Sat, 27 May 2000

Apartheid victims wait for reparations

By Bronwen Roberts

CAPE TOWN (AFP): South Africa's government is paying interim emergency reparations to thousands of victims of violations under apartheid, but has drawn fire for failing to set guidelines on long-term grants.

Martin Coetzee, chief executive officer of the Truth and Reconciliation Commission (TRC) set up to probe apartheid-era human rights violations, urged the government in an appearance before a parliamentary committee this week to "move speedily to finalize and implement a clear reparations policy."

Coetzee explained to AFP: "We deal with the victims every day and they ask us these questions (about reparations) and we don't have answers."

The opposition Democratic Party said the government showed signs that it intended "sliding out of their obligations on reparations."

President Thabo Mbeki denied similar suggestions in parliament earlier this month, saying a cabinet committee had been appointed to look into the policy.

"Maybe this thing is moving slowly, but the matter is being addressed," he said.

Justice ministry spokesman Paul Setsetse told AFP: "Even though the process has gone at a slow pace, it would be incorrect to say that government has forgotten the people."

Interim urgent reparations amounting to 33 million rand (US$4.6 million, 5.2 million euros) had by April been issued to 10,185 victims identified by the TRC, he said.

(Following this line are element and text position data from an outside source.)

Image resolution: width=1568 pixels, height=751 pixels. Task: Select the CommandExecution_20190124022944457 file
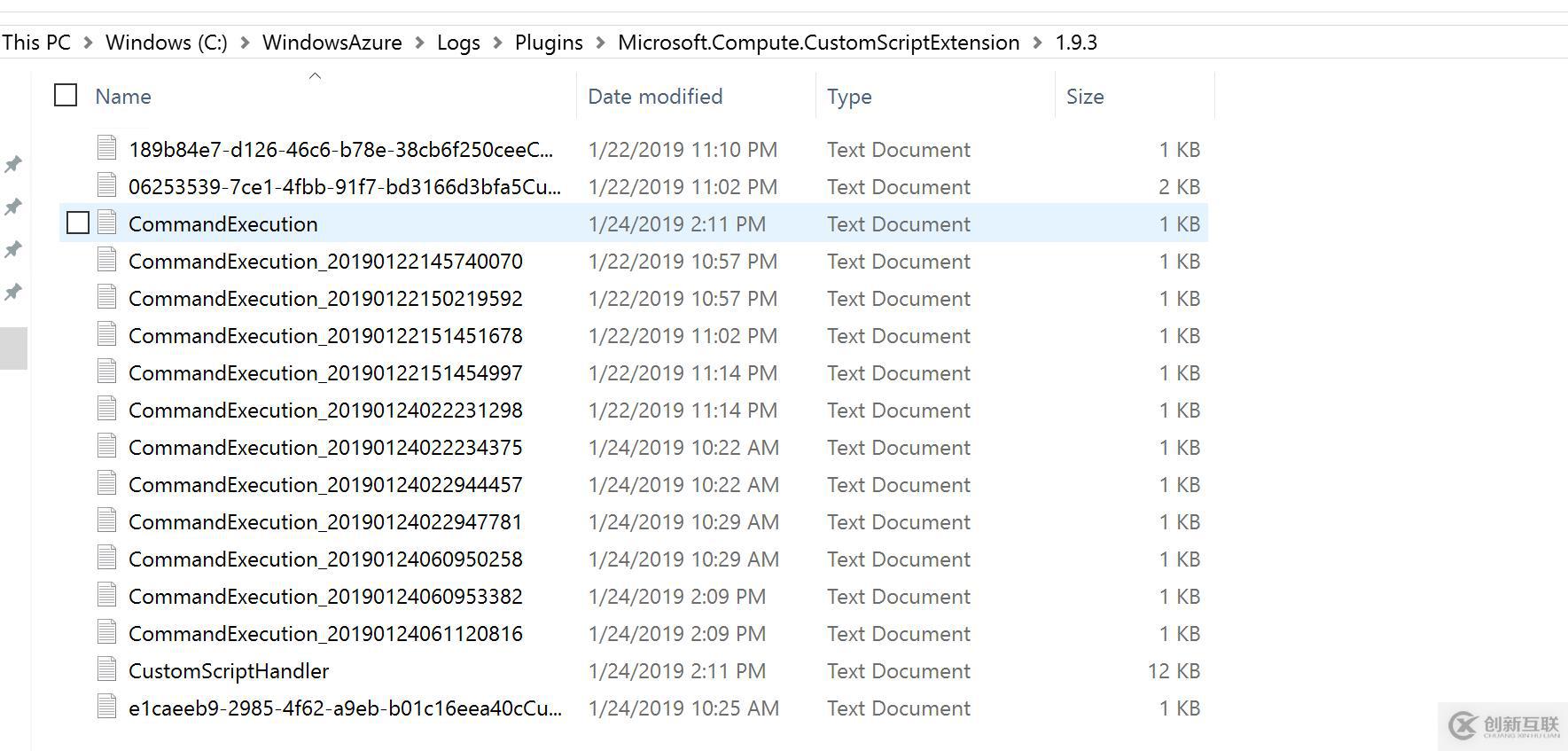coord(325,485)
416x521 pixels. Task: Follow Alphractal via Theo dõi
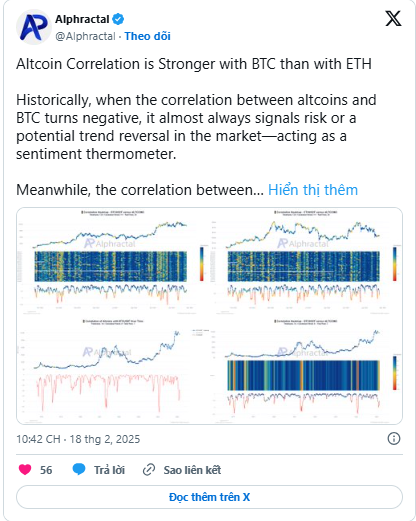[x=148, y=36]
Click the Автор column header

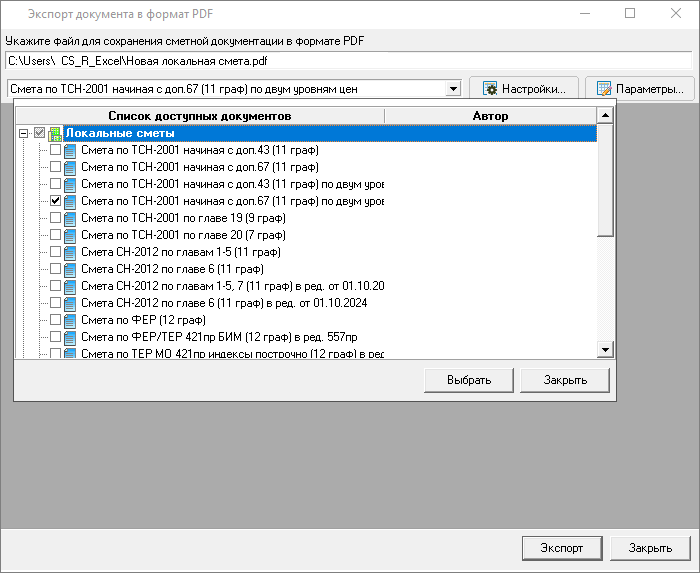(489, 116)
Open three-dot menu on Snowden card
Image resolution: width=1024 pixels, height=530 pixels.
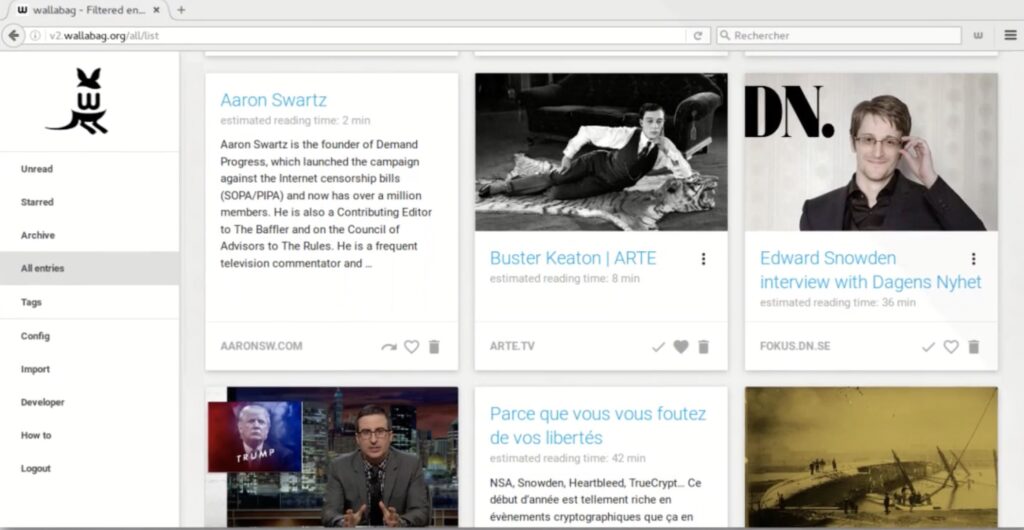[973, 259]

These averaged 2,000 rand per person, and were issued for immediate needs such as medical costs and tombstones.

But the payment of long-term reparations as recommended by the TRC awaits government policy.

The commission has rejected government suggestions that the policy can be drawn up only after the TRC finishes its work, which will probably be later this year.

The TRC chairman, Archbishop Desmond Tutu, said in a weekend newspaper that the commission's analysis of predicted victim numbers "give a clear enough picture for accurate assessments to be made."

He said the commission had projected that about 22,000 people who appeared before the commission deserved long-term reparations.

The TRC now believed that 19,000 people deserved the payment, Coetzee said.

Tutu said: "We recommended that they should be entitled to annual reparation grants of between 17,000 rand and 23,000 rand, for a maximum of six years."

This recommendation was made to government in 1998.

The TRC estimated this would cost 500 million rand a year for the six-year period, Tutu said.

Finance Minister Trevor Manuel said in his 1998 budget that he would allocate 600 million rand in the following three years towards reparations.

Tutu said: "So although there is disagreement about how much to spend, money already allocated is going unspent for a lack of a decision on how to spend it."

Setsetse said, "One would want to develop a policy that is implementable, not one that cannot meet its obligations because of financial constraints."

The TRC -- appointed in 1995, a year after the end of white minority rule -- is winding down its work.

Last year it wrapped up its probe into apartheid-era abuses, finding that the apartheid regime and its law enforcement agencies committed the "predominant portion of gross human rights violations" though the liberation forces had contributed.

Its amnesty committee, which received more than 7,000 applications for political amnesty, has only about 300 more to hear, officials said.

The committee said late last year it had given 568 people amnesty for apartheid-era human right violations but refused pardons to nearly 10 times as many self-confessed rights abusers who did not meet amnesty requirements.

The TRC aims to hand its final report to government by March.